Dr Ayles noted that getting the microscopy result back to the patient within 48 hours proved challenging. She said, “We only achieved our target in just under 50% of the time in Zambia,” where diagnosis was decentralised. In South Africa’s centralised system, a result in under 48 hours was obtained in less than 25% of the specimens.
HH reached 9353 households containing 36,751 people, though only 84% (27,074) were reached by all three household visits. This amounted to 5.8% of the population in the HH communities (though, again, some of the individuals at highest risk of TB and HIV). The intervention, if spread across the community cost US $24,126-34,661 per site per year, or $0.48-0.80 per person per annum.

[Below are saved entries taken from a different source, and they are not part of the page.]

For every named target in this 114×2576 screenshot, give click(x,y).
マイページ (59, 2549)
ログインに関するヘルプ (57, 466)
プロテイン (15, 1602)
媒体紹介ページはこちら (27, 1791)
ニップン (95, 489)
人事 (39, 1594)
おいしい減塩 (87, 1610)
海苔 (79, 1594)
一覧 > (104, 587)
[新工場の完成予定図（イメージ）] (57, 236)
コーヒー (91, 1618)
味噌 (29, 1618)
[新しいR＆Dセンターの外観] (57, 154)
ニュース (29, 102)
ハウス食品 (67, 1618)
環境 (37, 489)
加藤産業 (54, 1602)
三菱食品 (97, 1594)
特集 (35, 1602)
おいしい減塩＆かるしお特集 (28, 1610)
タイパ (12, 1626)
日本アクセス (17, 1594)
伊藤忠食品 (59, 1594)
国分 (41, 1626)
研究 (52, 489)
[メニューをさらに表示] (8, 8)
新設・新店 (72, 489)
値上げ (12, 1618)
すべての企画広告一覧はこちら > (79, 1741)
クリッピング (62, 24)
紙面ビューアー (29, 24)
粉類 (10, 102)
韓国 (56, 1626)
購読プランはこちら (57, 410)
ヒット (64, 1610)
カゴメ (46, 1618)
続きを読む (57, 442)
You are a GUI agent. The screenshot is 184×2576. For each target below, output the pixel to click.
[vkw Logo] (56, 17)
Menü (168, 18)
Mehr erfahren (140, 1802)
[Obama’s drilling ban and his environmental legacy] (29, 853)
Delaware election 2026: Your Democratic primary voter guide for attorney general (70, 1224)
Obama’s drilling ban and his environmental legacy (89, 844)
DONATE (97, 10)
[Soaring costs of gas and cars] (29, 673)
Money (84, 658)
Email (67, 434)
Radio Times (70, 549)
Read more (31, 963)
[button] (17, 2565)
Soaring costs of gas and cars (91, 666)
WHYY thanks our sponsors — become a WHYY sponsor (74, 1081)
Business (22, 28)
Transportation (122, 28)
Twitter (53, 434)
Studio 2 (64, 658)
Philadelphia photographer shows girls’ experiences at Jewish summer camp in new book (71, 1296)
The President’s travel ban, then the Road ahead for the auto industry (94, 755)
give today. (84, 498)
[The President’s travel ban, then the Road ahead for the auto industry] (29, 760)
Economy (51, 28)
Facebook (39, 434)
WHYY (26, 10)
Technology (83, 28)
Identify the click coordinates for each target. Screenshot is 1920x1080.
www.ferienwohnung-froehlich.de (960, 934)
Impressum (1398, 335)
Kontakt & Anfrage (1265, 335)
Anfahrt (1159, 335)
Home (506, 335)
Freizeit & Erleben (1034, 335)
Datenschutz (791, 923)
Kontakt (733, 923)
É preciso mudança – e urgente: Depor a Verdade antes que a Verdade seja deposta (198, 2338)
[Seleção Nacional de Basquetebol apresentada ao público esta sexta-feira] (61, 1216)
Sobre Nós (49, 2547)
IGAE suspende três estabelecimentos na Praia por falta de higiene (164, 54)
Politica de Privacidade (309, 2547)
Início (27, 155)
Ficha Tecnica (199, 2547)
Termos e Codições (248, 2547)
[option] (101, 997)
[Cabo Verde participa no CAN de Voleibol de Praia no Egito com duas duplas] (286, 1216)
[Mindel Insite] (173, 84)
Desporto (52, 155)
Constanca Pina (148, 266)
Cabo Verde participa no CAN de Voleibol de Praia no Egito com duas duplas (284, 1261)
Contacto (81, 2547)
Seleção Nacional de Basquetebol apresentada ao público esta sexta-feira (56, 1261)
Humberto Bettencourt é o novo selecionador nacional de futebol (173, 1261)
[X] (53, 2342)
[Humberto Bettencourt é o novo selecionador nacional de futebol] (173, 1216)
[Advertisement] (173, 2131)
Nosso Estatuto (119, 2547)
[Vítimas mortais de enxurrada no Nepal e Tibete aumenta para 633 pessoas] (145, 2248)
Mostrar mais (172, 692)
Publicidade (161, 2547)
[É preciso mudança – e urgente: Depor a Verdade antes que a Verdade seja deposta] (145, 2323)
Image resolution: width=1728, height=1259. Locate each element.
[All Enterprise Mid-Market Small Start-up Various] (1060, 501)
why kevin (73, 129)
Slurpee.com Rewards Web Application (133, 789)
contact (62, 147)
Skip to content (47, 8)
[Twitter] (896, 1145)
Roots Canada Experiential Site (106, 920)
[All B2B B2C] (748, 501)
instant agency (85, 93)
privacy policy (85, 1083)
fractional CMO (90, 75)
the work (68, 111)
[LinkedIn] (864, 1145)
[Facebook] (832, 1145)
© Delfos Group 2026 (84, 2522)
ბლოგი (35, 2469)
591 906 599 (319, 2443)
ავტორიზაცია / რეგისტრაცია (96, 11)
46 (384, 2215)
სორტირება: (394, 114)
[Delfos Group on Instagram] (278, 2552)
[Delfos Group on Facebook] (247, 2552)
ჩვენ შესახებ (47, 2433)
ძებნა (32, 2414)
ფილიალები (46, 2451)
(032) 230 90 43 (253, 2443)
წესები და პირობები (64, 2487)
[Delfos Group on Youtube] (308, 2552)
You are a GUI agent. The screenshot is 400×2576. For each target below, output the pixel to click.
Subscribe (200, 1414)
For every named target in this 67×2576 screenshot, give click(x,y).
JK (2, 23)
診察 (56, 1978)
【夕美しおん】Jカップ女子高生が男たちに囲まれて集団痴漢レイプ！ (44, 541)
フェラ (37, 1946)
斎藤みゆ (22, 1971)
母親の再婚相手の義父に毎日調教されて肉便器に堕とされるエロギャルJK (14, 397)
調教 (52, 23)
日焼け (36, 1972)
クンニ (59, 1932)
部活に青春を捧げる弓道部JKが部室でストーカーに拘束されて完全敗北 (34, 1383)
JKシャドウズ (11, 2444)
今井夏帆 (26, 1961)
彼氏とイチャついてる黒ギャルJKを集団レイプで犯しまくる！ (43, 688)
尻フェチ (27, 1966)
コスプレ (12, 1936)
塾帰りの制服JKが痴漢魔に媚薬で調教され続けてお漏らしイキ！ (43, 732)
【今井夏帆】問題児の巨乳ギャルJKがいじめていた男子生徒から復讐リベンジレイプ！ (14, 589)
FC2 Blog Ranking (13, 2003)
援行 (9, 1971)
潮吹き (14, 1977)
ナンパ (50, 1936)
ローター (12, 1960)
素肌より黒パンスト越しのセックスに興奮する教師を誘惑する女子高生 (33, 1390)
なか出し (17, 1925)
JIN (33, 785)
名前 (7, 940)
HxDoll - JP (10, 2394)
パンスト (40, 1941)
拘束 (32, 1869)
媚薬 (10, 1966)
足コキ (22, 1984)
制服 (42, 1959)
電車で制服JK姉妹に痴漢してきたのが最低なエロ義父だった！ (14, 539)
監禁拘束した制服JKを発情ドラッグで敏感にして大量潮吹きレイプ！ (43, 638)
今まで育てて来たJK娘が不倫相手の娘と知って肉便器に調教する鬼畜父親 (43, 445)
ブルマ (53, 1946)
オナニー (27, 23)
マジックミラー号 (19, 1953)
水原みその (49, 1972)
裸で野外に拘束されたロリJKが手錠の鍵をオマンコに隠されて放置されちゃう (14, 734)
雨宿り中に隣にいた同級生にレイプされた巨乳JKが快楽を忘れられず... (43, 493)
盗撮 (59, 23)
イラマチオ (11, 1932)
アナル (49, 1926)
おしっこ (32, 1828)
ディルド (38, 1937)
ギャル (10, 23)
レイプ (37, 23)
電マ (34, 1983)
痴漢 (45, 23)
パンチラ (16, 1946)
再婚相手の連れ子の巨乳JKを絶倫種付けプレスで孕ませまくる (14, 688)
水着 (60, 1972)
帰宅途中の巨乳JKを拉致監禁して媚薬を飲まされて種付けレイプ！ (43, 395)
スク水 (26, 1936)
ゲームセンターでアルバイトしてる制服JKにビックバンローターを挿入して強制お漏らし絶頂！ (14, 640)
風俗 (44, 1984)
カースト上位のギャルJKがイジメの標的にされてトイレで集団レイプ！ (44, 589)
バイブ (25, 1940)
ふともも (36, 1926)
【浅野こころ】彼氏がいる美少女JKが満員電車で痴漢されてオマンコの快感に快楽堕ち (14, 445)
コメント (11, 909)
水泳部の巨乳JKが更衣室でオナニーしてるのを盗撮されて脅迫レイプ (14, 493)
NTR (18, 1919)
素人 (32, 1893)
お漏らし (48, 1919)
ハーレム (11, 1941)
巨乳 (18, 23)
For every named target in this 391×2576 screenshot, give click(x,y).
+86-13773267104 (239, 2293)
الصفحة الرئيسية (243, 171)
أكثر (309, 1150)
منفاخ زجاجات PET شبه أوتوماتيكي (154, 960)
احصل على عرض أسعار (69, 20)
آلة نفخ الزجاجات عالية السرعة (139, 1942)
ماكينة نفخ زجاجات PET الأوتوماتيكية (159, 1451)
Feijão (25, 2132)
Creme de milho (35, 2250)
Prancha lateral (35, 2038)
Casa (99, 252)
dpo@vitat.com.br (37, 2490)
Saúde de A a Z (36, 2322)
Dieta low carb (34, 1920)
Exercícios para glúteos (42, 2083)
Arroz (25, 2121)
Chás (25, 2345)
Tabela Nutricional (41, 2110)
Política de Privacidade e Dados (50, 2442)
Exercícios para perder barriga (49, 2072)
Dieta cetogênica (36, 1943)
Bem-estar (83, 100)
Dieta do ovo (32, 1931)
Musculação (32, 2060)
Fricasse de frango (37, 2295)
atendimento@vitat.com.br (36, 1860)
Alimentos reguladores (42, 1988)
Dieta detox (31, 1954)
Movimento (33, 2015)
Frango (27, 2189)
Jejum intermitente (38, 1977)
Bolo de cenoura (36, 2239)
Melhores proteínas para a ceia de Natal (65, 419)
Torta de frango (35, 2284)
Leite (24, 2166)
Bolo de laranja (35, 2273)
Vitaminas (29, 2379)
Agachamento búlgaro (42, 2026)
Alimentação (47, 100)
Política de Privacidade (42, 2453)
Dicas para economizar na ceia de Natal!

Dr Ayles did not present the number or rate of TB cases identified by contact screening but a large number of HIV cases were identified. 99.3% of the adults (over 18,000 individuals) in each household received HIV education and counselling, of whom 12,000 (66.5%) accepted HIV testing, and 7021 (37.9%) were HIV-positive (the proportion of those who actually tested who were positive was much higher). Around 4000 are accessing ART and cotrimoxazole, but the uptake of isoniazid preventive therapy has been very low in these communities.
Study outcomes
After the intervention period, adults in the community were sampled at random to determine the prevalence of TB.
55,450 households were visited – though a number of households (or individuals) refused to offer consent to participate in the survey. 90,601 consenting individuals answered a questionnaire, submitted a respiratory sample (inoculated into two liquid culture tubes), and were offered HIV testing. Blood sugar testing was also offered due to the strong association between diabetes and tuberculosis. One batch involving 16,710 specimens was rejected due to quality assurance problems and 9461 specimens were rejected due to contamination.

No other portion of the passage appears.